Outro sentido atribuído a separação das funções estatais, conforme disposto no parecer da AGU, é que o Judiciário não pode suprir a omissão atribuída ao Legislativo, com isso, entende pela improcedência do pedido. No mesmo sentido, é o parecer da PGR. Porém, “em 20/04/2015, a Lei Orçamentária Anual de 2015, Lei n. 13.115/2015 (DOU 22/04/2015) foi sancionada pela Presidente da República”,[31] produzindo a perda superveniente do objeto da ação judicial. Ademais, entende que a “separação de poderes” consiste na “observância da linha garantidora da independência e harmonia entre os poderes é medida fundamental que se impõe insuperavelmente”.[32]

 

1.4 ADO n. 31/DF – 2015 até 2018

O Governador do Estado do Maranhão questiona a omissão inconstitucional do Congresso Nacional de instituir o imposto sobre grandes fortunas (art. 153, VII, CRFB/88).
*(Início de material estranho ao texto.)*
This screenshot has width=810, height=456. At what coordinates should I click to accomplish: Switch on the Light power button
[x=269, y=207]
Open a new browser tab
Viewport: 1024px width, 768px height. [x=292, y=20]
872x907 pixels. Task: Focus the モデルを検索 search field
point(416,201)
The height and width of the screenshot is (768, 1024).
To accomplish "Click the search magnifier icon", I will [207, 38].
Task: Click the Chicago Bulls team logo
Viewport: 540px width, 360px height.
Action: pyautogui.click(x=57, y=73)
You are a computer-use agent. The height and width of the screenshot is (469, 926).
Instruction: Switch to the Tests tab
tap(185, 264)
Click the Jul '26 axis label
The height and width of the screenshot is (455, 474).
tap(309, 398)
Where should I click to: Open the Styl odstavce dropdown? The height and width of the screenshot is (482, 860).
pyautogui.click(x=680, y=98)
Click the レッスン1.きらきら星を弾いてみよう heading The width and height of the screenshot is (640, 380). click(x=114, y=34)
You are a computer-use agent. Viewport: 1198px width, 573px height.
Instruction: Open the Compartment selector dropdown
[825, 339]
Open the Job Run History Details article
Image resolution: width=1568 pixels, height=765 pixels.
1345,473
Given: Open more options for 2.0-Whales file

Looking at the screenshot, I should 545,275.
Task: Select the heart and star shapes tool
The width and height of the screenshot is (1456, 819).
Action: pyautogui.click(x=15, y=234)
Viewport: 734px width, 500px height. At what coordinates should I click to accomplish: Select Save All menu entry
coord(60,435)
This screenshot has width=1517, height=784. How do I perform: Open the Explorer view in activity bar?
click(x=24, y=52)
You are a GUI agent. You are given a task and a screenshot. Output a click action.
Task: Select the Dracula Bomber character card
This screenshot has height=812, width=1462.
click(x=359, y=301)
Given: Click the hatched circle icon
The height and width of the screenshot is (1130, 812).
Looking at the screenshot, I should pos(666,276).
Segundo entende, a inércia legislativa implica renúncia fiscal inconstitucional e desequilibra ainda mais o pacto federativo e a omissão inconstitucional total viola o interesse público secundário cuja “ausência de tributação das grandes fortunas impede a promoção dos próprios fundamentos da República Federativa do Brasil”.[33]

A vertente interpretativa aplicada na propositura da ação judicial consiste no entendimento de que a instituição de tributos seria um poder-dever conferido à União, cujo não exercício dessa competência tributária dificulta que os outros entes federativos desempenhem os objetivos fundamentais da República (art. 3º, CRFB/88). E, assim, segundo entende, o dever de suprir uma omissão inconstitucional não poderá “encontrar óbice no argumento de que implicaria em violação ao princípio da separação de poderes”.[34]

Com esses fundamentos requer a declaração de inconstitucionalidade da omissão legislativa do Congresso Nacional, a fixação do prazo de cento e oitenta dias e apontar quais regras vigerão já no presente exercício financeiro (2016). Por outro lado, ao prestar as informações o Senado Federal sustenta que eventual concessão da cautelar pleiteada viria de encontro ao “princípio da separação dos poderes” ao se cogitar que o STF legisle e institua tributo.[35]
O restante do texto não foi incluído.